#### Given task:
Rewrite the records starting at the line that contains "The width and height of the screenshot is (1328, 1027)." and ending at the line that contains "(x=235, y=119)", replacing "Screen dimensions" with "Viewport size" and leaving everything else unchanged.

#### Given records:
- - -

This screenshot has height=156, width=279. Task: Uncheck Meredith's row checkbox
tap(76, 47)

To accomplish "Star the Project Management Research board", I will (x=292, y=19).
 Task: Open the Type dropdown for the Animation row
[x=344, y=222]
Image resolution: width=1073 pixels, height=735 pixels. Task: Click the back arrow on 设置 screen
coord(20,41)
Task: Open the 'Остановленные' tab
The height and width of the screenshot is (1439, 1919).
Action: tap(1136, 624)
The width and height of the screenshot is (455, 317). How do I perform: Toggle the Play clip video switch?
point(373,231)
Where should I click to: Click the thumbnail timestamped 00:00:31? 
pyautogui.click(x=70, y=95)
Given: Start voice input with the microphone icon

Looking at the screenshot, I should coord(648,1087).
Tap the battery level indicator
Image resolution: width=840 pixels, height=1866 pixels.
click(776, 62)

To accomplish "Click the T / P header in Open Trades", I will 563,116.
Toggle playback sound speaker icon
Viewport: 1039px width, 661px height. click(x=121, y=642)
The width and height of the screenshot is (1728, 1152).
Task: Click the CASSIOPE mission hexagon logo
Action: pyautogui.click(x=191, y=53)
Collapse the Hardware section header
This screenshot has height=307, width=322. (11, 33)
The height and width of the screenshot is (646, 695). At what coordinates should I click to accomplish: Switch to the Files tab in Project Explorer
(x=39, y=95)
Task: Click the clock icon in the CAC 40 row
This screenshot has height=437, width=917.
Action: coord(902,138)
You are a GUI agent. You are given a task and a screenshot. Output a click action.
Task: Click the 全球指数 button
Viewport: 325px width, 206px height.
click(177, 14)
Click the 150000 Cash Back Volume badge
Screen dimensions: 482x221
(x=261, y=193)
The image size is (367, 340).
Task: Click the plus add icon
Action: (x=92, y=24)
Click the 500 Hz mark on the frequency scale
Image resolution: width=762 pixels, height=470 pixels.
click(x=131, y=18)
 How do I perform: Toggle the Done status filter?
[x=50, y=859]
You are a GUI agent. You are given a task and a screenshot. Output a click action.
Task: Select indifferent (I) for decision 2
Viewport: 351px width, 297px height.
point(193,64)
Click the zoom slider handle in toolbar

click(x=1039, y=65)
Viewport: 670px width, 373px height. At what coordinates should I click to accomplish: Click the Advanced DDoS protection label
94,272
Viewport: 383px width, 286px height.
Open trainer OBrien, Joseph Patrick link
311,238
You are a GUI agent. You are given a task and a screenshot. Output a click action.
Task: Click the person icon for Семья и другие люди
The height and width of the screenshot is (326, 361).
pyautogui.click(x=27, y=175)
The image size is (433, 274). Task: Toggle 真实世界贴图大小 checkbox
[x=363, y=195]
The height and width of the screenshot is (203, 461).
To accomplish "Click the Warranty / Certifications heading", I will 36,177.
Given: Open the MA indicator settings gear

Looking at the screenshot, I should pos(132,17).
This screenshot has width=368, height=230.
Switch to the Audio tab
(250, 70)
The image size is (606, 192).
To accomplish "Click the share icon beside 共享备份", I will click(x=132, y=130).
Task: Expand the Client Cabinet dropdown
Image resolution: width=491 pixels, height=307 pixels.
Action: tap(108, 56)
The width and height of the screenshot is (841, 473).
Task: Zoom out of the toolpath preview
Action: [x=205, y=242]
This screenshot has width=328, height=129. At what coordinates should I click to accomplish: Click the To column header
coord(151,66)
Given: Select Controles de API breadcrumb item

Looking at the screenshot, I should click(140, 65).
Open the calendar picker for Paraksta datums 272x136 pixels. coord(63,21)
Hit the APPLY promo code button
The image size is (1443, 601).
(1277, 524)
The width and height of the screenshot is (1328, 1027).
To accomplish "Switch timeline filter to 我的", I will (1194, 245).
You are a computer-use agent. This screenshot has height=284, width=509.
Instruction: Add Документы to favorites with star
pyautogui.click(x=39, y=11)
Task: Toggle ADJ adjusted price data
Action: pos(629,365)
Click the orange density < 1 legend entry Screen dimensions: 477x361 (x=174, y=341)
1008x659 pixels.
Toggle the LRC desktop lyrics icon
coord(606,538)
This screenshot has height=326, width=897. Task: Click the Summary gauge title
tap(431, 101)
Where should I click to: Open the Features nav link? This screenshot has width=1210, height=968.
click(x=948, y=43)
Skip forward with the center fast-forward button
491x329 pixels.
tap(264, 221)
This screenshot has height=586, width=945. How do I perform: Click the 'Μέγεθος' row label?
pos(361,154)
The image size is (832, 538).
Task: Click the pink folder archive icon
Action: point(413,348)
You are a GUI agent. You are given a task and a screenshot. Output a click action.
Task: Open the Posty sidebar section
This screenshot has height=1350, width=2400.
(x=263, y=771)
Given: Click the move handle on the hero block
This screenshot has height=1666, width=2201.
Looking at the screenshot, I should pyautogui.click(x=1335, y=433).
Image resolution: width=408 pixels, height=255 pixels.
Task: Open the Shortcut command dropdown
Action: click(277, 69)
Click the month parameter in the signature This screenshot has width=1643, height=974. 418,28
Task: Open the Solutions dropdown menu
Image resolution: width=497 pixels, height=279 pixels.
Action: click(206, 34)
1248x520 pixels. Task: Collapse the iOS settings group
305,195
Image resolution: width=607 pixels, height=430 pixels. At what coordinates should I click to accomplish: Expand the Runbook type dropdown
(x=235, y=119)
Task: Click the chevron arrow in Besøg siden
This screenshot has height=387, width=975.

- - -

#### Solved exercise:
The width and height of the screenshot is (1328, 1027).
To accomplish "Switch timeline filter to 我的", I will (1194, 245).
You are a computer-use agent. This screenshot has height=284, width=509.
Instruction: Add Документы to favorites with star
pyautogui.click(x=39, y=11)
Task: Toggle ADJ adjusted price data
Action: pos(629,365)
Click the orange density < 1 legend entry Viewport size: 477x361 (x=174, y=341)
1008x659 pixels.
Toggle the LRC desktop lyrics icon
coord(606,538)
This screenshot has height=326, width=897. Task: Click the Summary gauge title
tap(431, 101)
Where should I click to: Open the Features nav link? This screenshot has width=1210, height=968.
click(x=948, y=43)
Skip forward with the center fast-forward button
491x329 pixels.
tap(264, 221)
This screenshot has height=586, width=945. How do I perform: Click the 'Μέγεθος' row label?
pos(361,154)
The image size is (832, 538).
Task: Click the pink folder archive icon
Action: point(413,348)
You are a GUI agent. You are given a task and a screenshot. Output a click action.
Task: Open the Posty sidebar section
This screenshot has height=1350, width=2400.
(x=263, y=771)
Given: Click the move handle on the hero block
This screenshot has height=1666, width=2201.
Looking at the screenshot, I should pyautogui.click(x=1335, y=433).
Image resolution: width=408 pixels, height=255 pixels.
Task: Open the Shortcut command dropdown
Action: click(277, 69)
Click the month parameter in the signature This screenshot has width=1643, height=974. 418,28
Task: Open the Solutions dropdown menu
Image resolution: width=497 pixels, height=279 pixels.
Action: click(206, 34)
1248x520 pixels. Task: Collapse the iOS settings group
305,195
Image resolution: width=607 pixels, height=430 pixels. At what coordinates should I click to accomplish: Expand the Runbook type dropdown
(x=235, y=119)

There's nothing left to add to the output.